Provided entries:
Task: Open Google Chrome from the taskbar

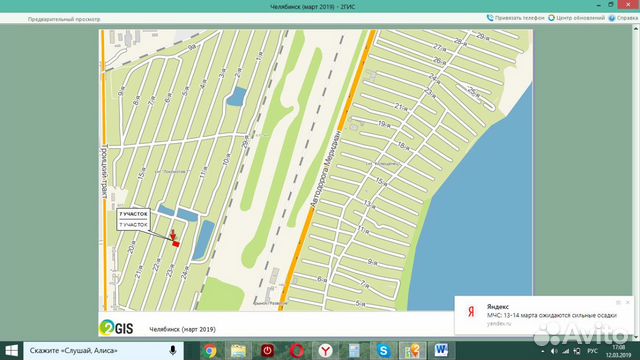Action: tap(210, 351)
---
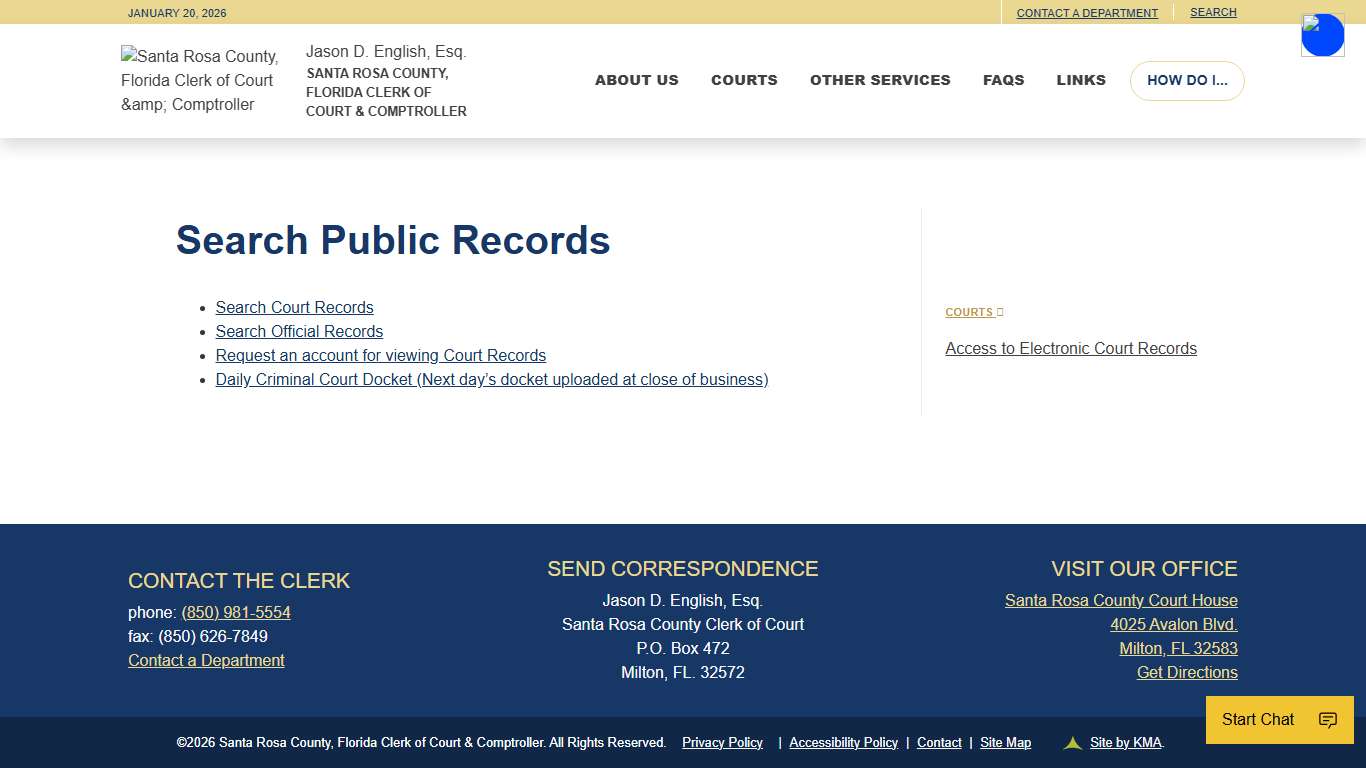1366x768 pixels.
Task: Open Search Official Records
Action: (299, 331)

Exercise brief: Please copy out everything from the line containing "1366x768 pixels." down to the line containing "Action: (299, 331)", including both of those lines, and leave the pictures out.

Worked answer:
1366x768 pixels.
Task: Open Search Official Records
Action: (299, 331)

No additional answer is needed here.